Where Pith is reading between the lines
- The same selection rule might let a network reach a target accuracy level after fewer total gradient steps.
- Because the method is defined only in terms of a scoring function on samples, it could be tried on other iterative training loops that also use batches, such as in reinforcement learning or language model fine-tuning.
- If the greedy step remains fast on very large datasets, the approach could become a standard preprocessing stage before each epoch rather than a one-time choice.
Load-bearing premise
The chosen submodular function actually captures both the informativeness of individual samples and the diversity of the selected subset.
What would settle it
Train identical network architectures on identical data using the submodular batch selector versus ordinary random selection and check whether final test accuracy is higher for the submodular method.
Figures
read the original abstract
Mini-batch gradient descent based methods are the de facto algorithms for training neural network architectures today. We introduce a mini-batch selection strategy based on submodular function maximization. Our novel submodular formulation captures the informativeness of each sample and diversity of the whole subset. We design an efficient, greedy algorithm which can give high-quality solutions to this NP-hard combinatorial optimization problem. Our extensive experiments on standard datasets show that the deep models trained using the proposed batch selection strategy provide better generalization than Stochastic Gradient Descent as well as a popular baseline sampling strategy across different learning rates, batch sizes, and distance metrics.
Editorial analysis
A structured set of objections, weighed in public.
Referee Report
Summary. The manuscript proposes a submodular function maximization approach for mini-batch selection during DNN training. The formulation is designed to jointly capture per-sample informativeness and subset diversity; an efficient greedy algorithm is presented for the resulting NP-hard problem. Extensive experiments on standard datasets are reported to show that models trained with the proposed selection strategy achieve better generalization than vanilla SGD and a popular baseline sampler, with the advantage holding across learning rates, batch sizes, and distance metrics.

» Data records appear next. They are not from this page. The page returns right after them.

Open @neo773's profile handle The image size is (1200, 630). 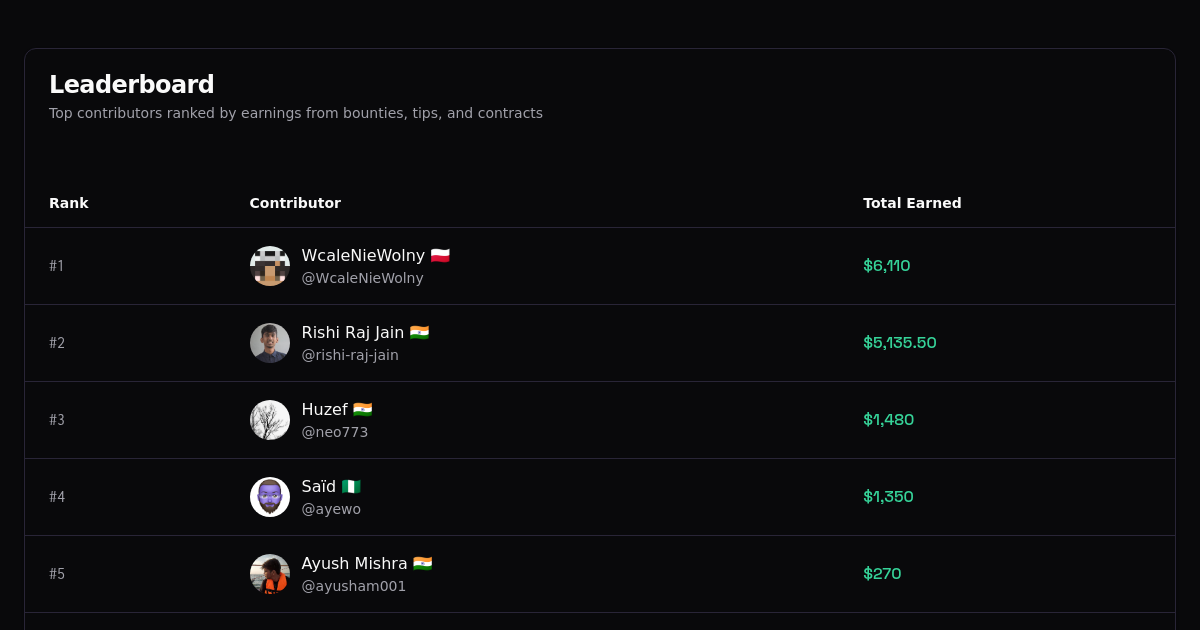click(335, 432)
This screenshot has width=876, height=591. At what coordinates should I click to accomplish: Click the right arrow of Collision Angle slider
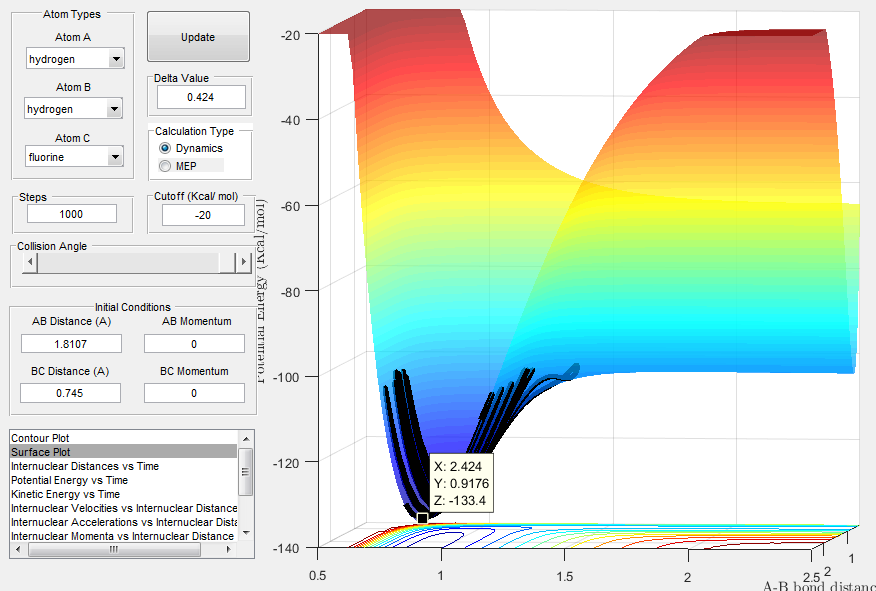point(241,262)
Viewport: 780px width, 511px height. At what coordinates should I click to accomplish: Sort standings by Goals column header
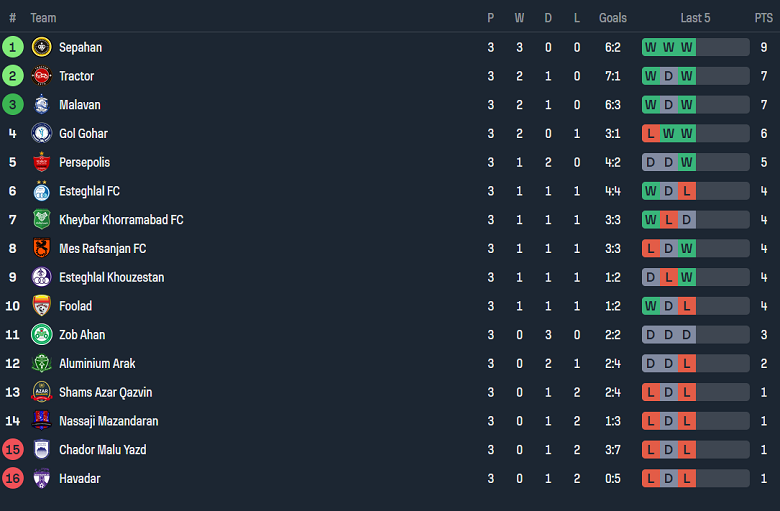(x=613, y=18)
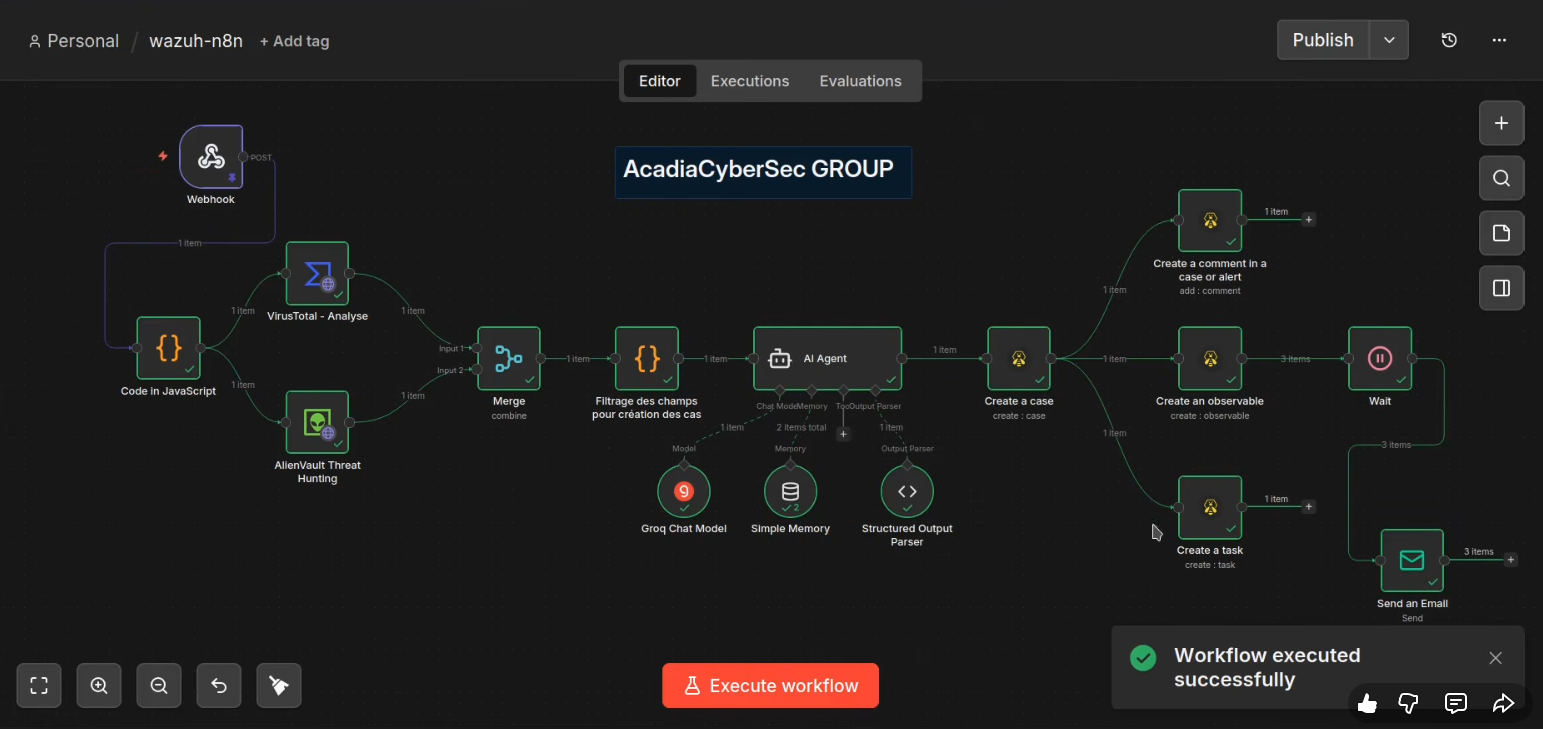Dismiss the workflow executed successfully notification
1543x729 pixels.
(x=1495, y=658)
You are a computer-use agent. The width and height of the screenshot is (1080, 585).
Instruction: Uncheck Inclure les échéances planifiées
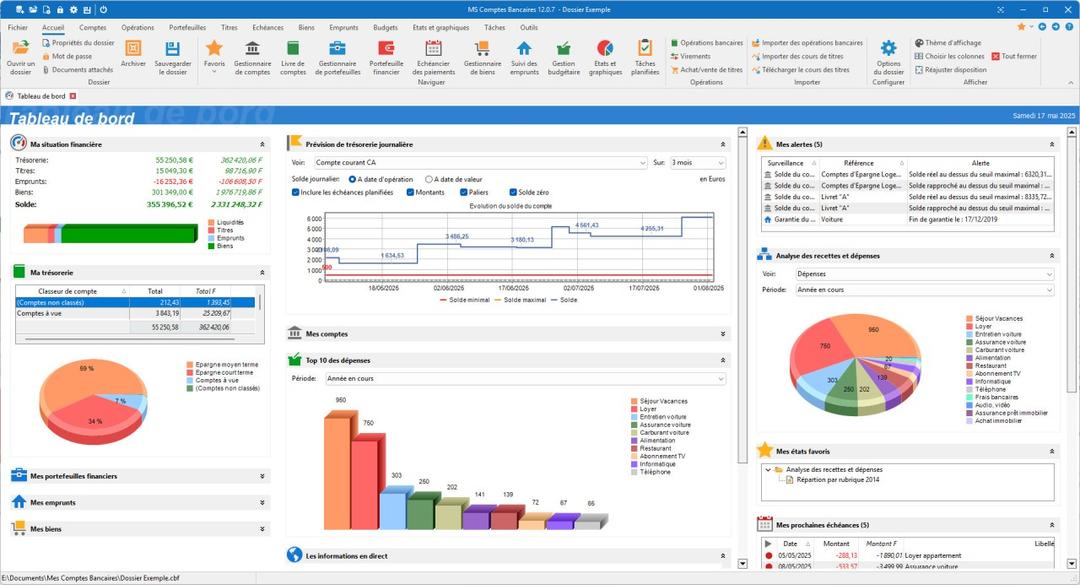pyautogui.click(x=296, y=192)
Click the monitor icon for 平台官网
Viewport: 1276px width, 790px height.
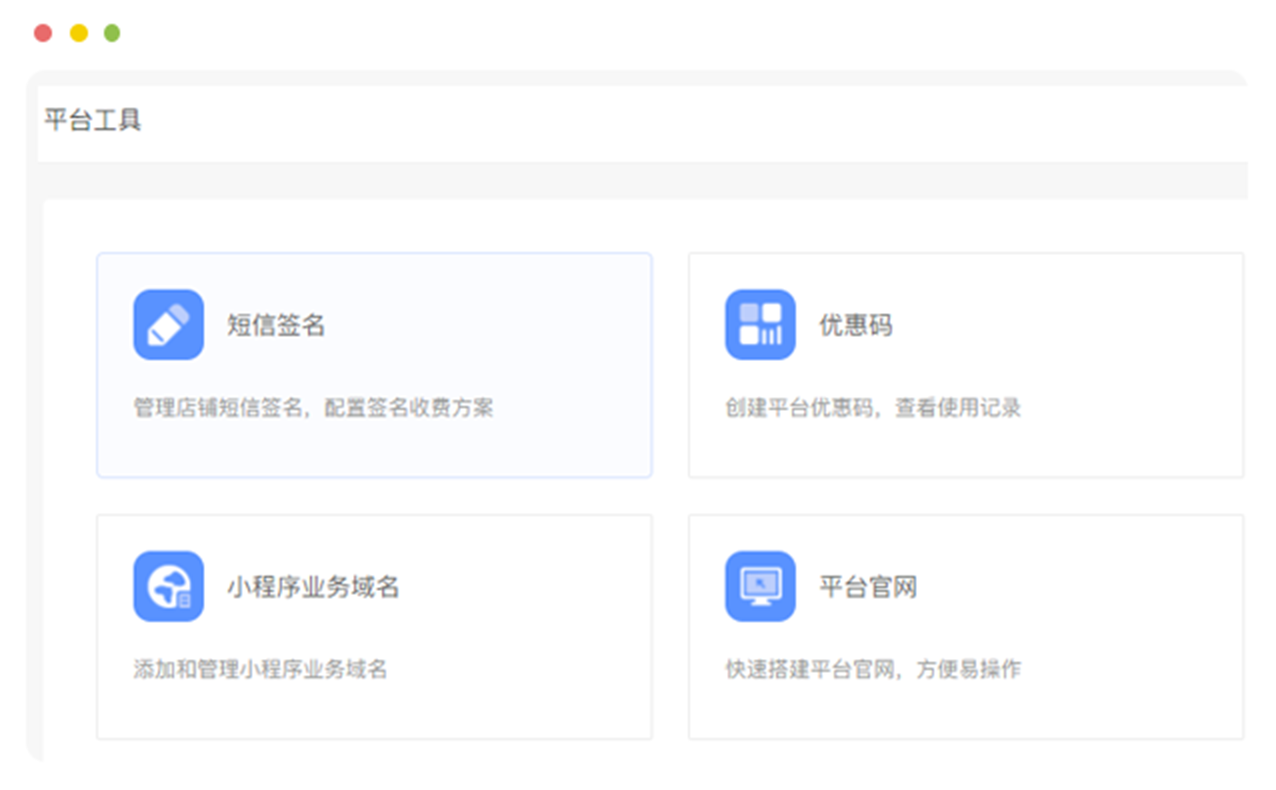coord(760,587)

Significance. If the empirical claims are robust, the work would supply a principled, optimization-based alternative to uniform random sampling that could improve training outcomes without increasing computational cost. The submodular framing is attractive because it inherits standard greedy approximation guarantees, which is a concrete strength relative to purely heuristic batch-selection heuristics.
major comments (2)
- [Experiments section] Experiments section (and abstract): the central claim of consistent outperformance in generalization is presented without any report of multiple random seeds, error bars, variance across runs, or statistical significance tests. Because DNN training is highly stochastic, single-run accuracy differences across LR/batch-size settings cannot reliably support the claim that the submodular strategy is superior.
- [Section 3] Section 3 (submodular formulation): the weakest modeling assumption—that the chosen submodular objective simultaneously encodes both informativeness and diversity—is asserted but not supported by any ablation that isolates the contribution of each term or compares against variants that omit one component.
minor comments (2)
- [Section 3] Notation for the submodular function and the distance metric used inside it should be introduced once and used consistently; several symbols appear to be redefined in passing.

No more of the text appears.